_Records for this exercise_.
** Start **

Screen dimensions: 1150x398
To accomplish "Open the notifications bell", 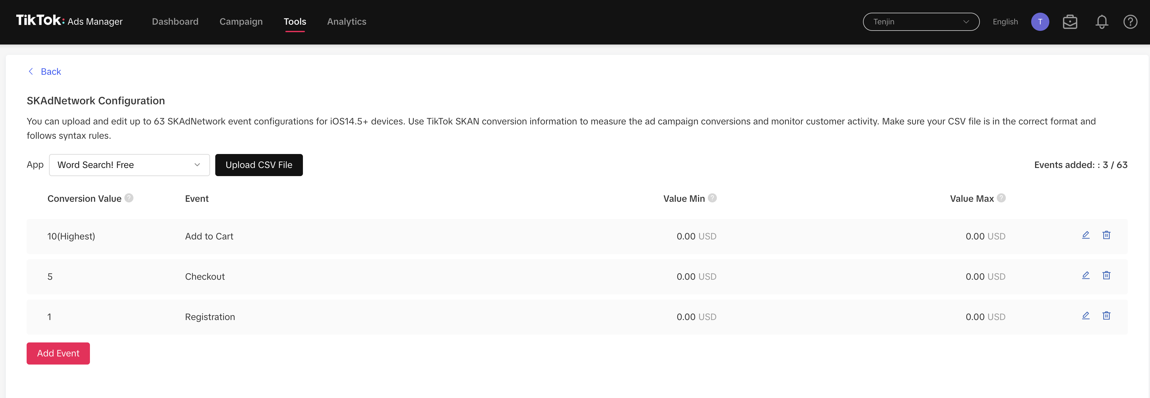I will pos(1102,22).
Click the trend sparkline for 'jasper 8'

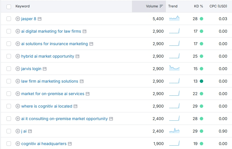(x=174, y=19)
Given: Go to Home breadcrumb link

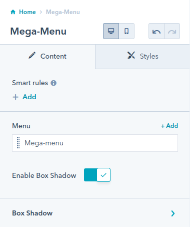Looking at the screenshot, I should click(x=28, y=12).
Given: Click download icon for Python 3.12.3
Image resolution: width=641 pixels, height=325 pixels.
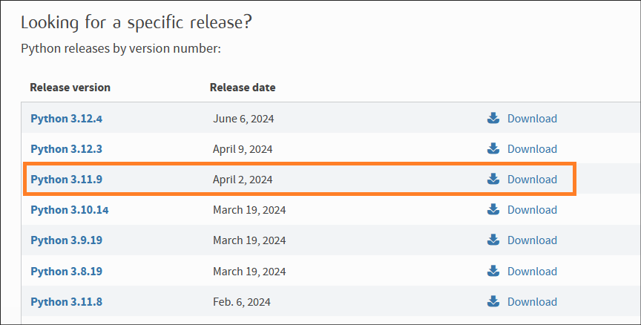Looking at the screenshot, I should point(493,148).
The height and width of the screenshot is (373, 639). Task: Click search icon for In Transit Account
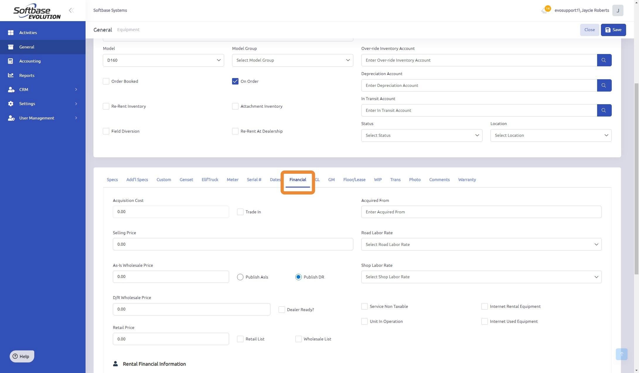604,110
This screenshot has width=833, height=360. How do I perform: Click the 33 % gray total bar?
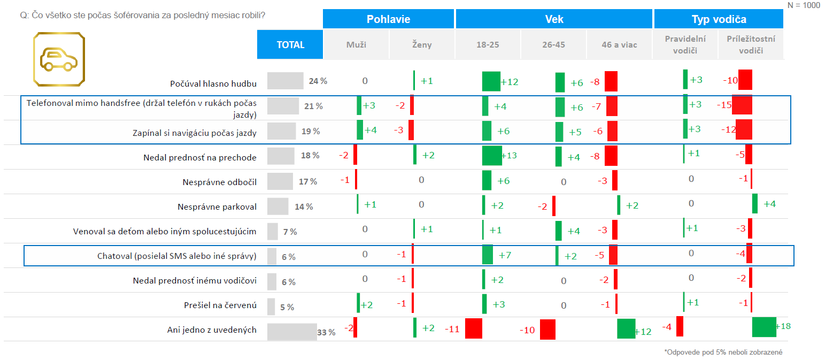pos(292,332)
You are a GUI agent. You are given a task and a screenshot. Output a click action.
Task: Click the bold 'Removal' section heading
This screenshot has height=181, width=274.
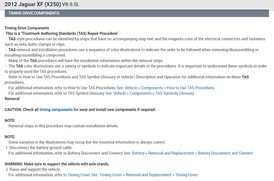[12, 99]
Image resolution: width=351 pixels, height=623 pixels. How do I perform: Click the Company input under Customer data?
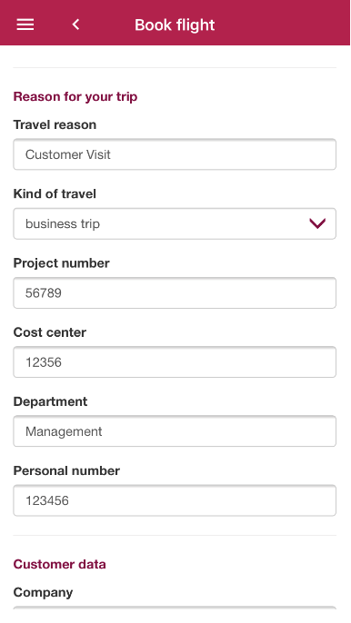[x=175, y=608]
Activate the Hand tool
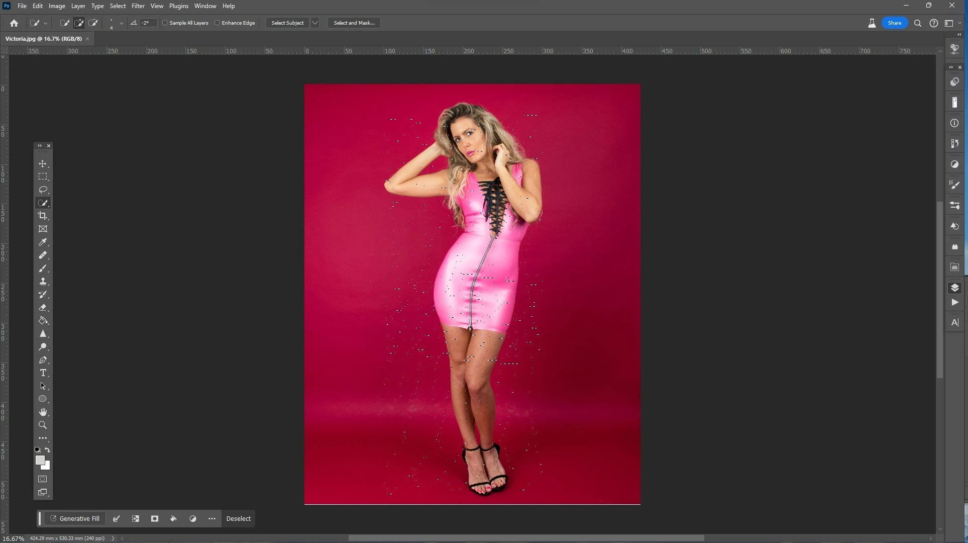The height and width of the screenshot is (543, 968). (43, 412)
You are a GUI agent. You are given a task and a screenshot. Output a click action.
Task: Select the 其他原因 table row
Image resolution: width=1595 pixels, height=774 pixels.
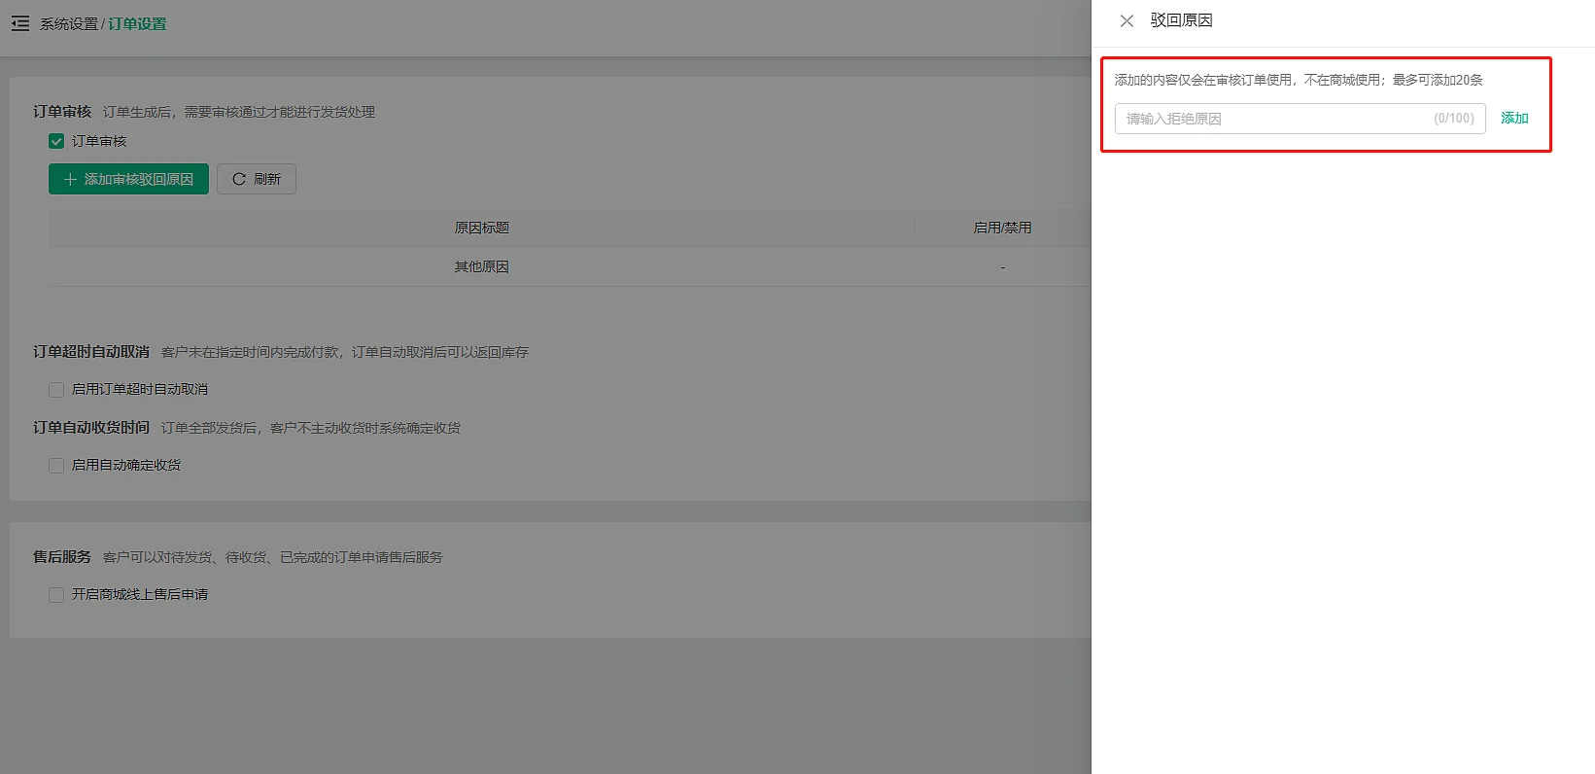(x=481, y=267)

** End **

_Objective_. Which lines in the rows above contain the word "Image"? Copy each of them out in full.

_Task response_.
Image resolution: width=641 pixels, height=325 pixels.
Image resolution: width=351 pixels, height=623 pixels. How do I perform: Click the Company input under Customer data?
Image resolution: width=1595 pixels, height=774 pixels.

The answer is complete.